# [COMPLETE THE FOLLOWING]
1. In the article on traffic calming in Fenwick Island, what did the town council vote late last month to purchase and place along Maryland Avenue and Island Street?
2. From the article on traffic calming in Fenwick Island, transcribe everything from "Traffic-Calming Measures To" down to "along those roads.".
3. Extend the article on traffic calming in Fenwick Island with the passage that would follow its final sentence.

# [READING TEXT]
══════════

Traffic-Calming Measures To Be Discussed In Fenwick

FENWICK ISLAND – Officials in Fenwick Island say they are considering a symposium to discuss potential traffic-calming measures along Bunting Avenue.

Earlier this year, the town began working with an engineering circuit rider with the Delaware Center for Transportation to observe traffic conditions along Bunting Avenue, Maryland Avenue and Island Street and produce recommendations that would reduce cut-through traffic and speeding along those roads.

And late last month, the town council took its first steps to address those concerns by voting to purchase and place temporary speed bumps along Maryland Avenue and Island Street.

In an update this week, Councilman Richard Benn told members of the Fenwick Island Infrastructure Committee that Public Works Manager Mike Locke would be resubmitting the expenditure request to the town council after learning the cost of the speed bumps was more than originally anticipated. Following the council vote, the temporary speed bumps would be tested along the two side streets.

“We’re going to get input from the community once we put them in,” he said.

Benn noted, however, that the biggest discussion topic continued to be Bunting Avenue. One of the suggestions presented to the infrastructure committee earlier this summer was a plan to convert Bunting into a one-way street, with vehicular traffic on one side and a bike and pedestrian pathway on the other.

“I’m getting all kinds of mixed signals on that idea,” he told committee members this week. “They are either diametrically opposed or they think it’s the best thing that will ever happen.”

══════════

# [RECORDED DATA]
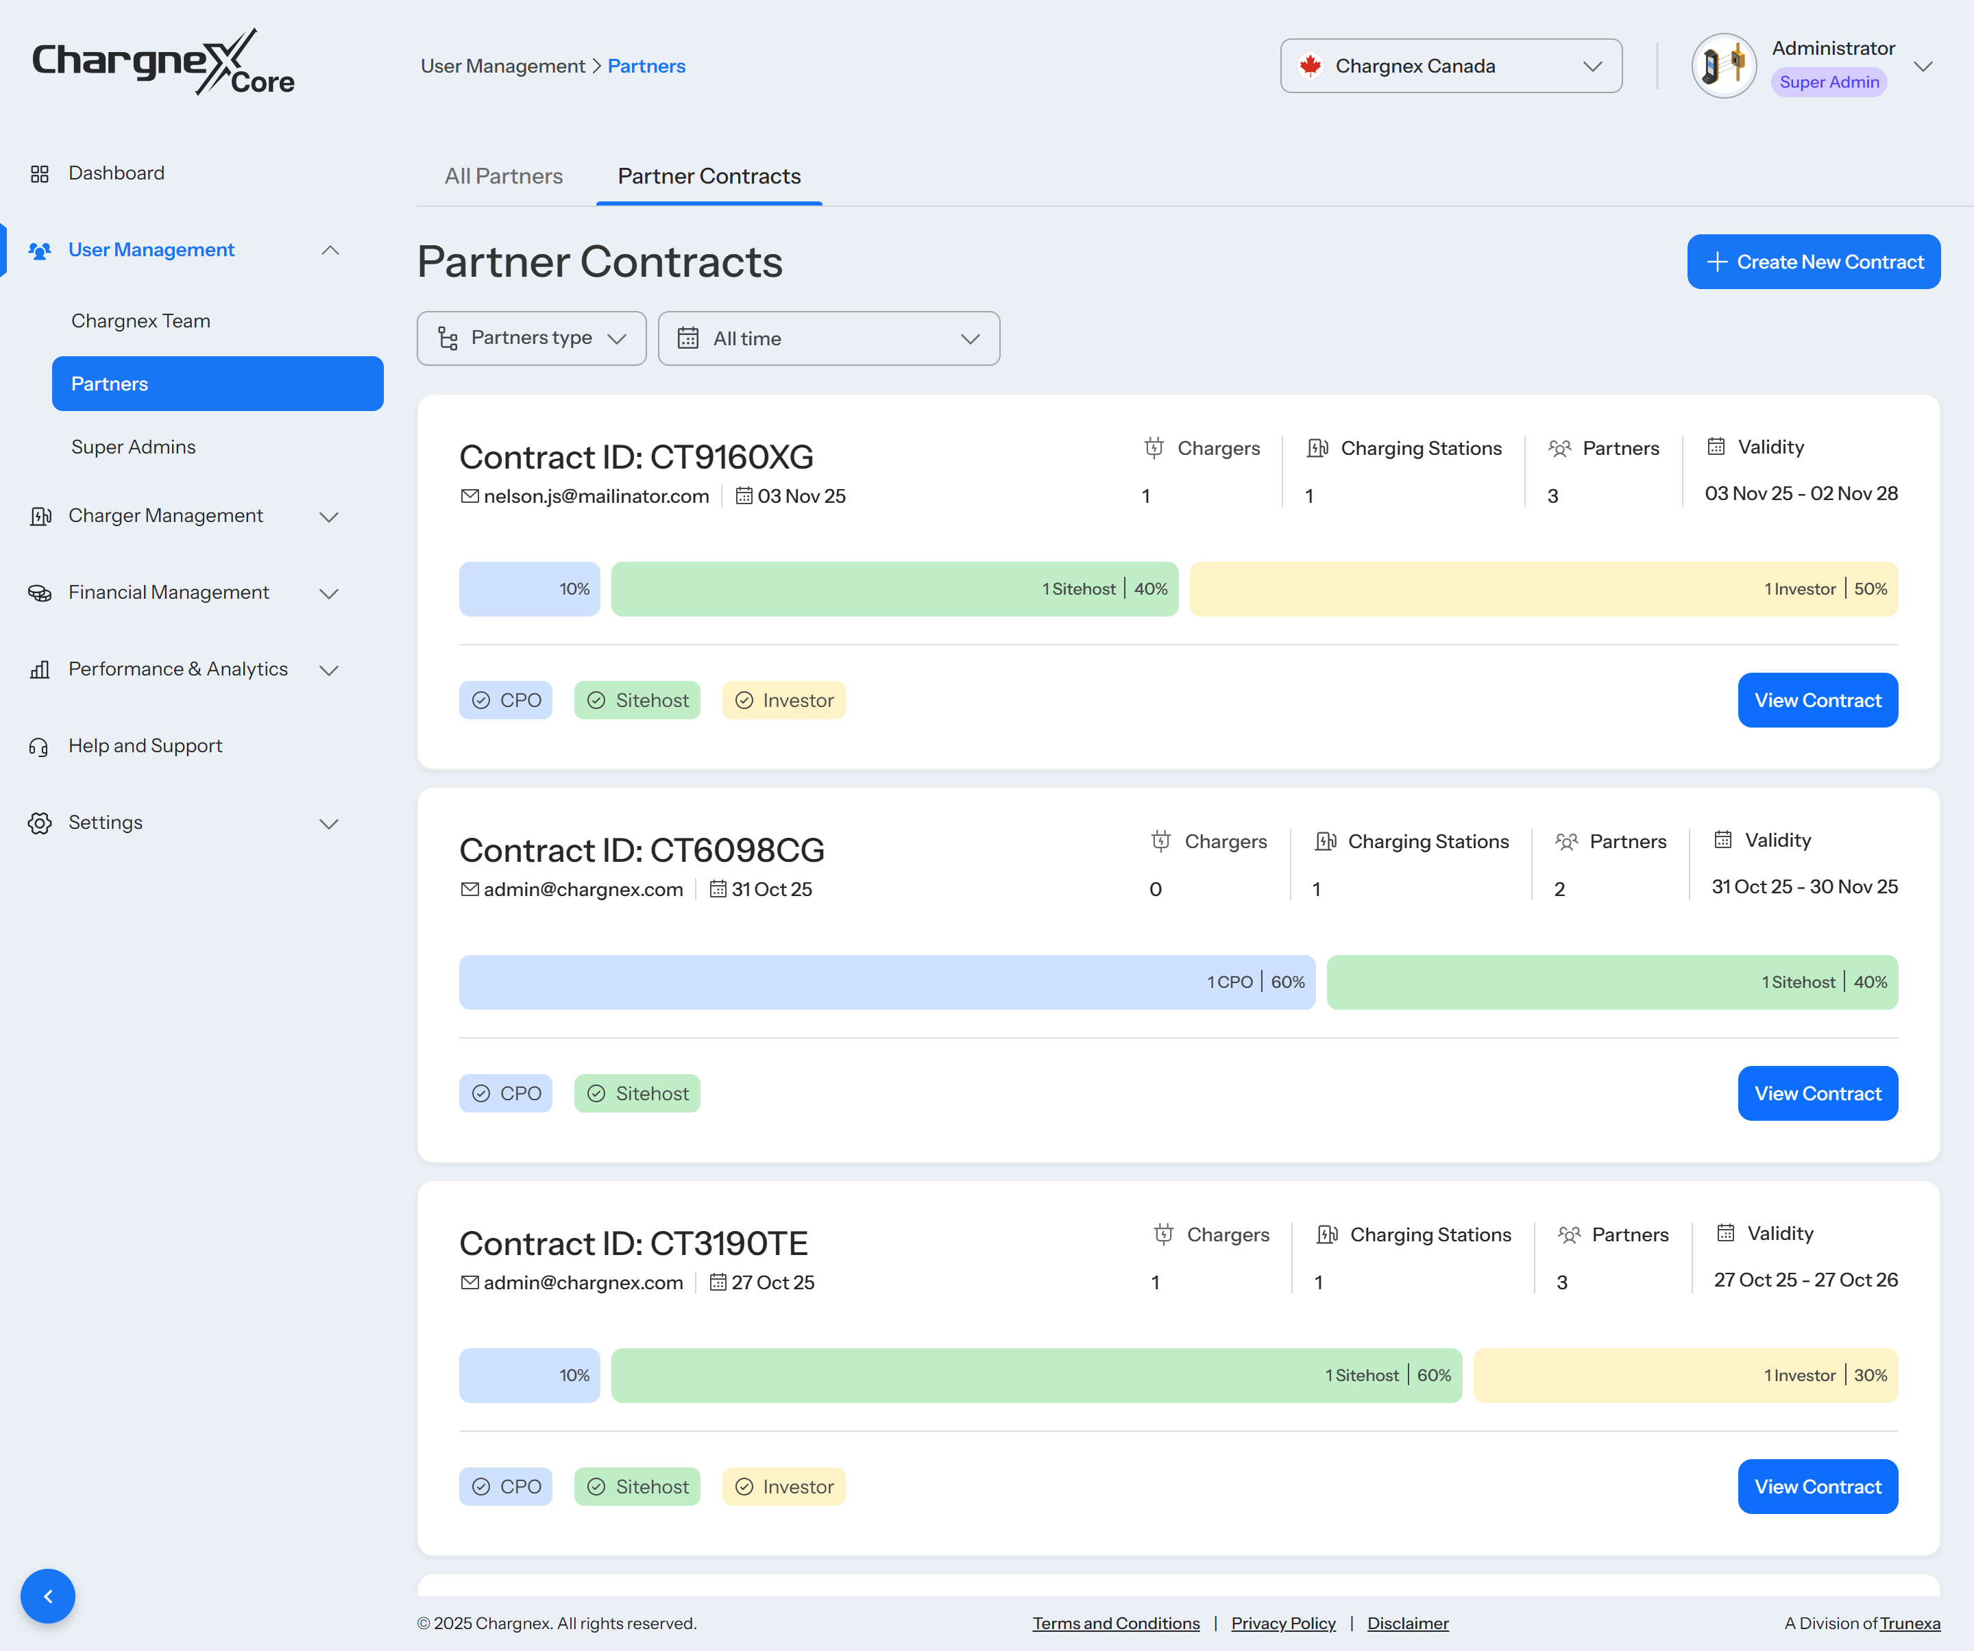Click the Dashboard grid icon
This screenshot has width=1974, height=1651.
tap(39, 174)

══════════

# [OUTPUTS BY TASK]
1. Temporary speed bumps.

2.
Traffic-Calming Measures To Be Discussed In Fenwick

FENWICK ISLAND – Officials in Fenwick Island say they are considering a symposium to discuss potential traffic-calming measures along Bunting Avenue.

Earlier this year, the town began working with an engineering circuit rider with the Delaware Center for Transportation to observe traffic conditions along Bunting Avenue, Maryland Avenue and Island Street and produce recommendations that would reduce cut-through traffic and speeding along those roads.

3.
To better gauge public opinion, Benn said there had been some discussion with Fenwick Island Planning Commission Chair Amy Kyle about holding a symposium.

“Amy suggested in conjunction with planning commission to do a symposium on Bunting, to get ideas,” he said. “I think it’s a wonderful idea.”

Kyle, however, noted that the commission wanted the infrastructure committee’s input.

“We haven’t set any date,” she said. “We wanted to give your group a chance, to see what you thought.”

Benn said he wanted to give the community time to share ideas.

Committee member Tim Leahy agreed.

“We shouldn’t talk about Bunting until we get more input from the community,” he said.

Benn noted that a suggestion to make Bunting Avenue a one-way street could cause issues for truck drivers and motorists not familiar with the area. In the meantime, he suggested other traffic-calming measures.

“My thought was to start with ‘No Thru Traffic’ signs and see if that will cut down on some of the cut-through traffic,” he said.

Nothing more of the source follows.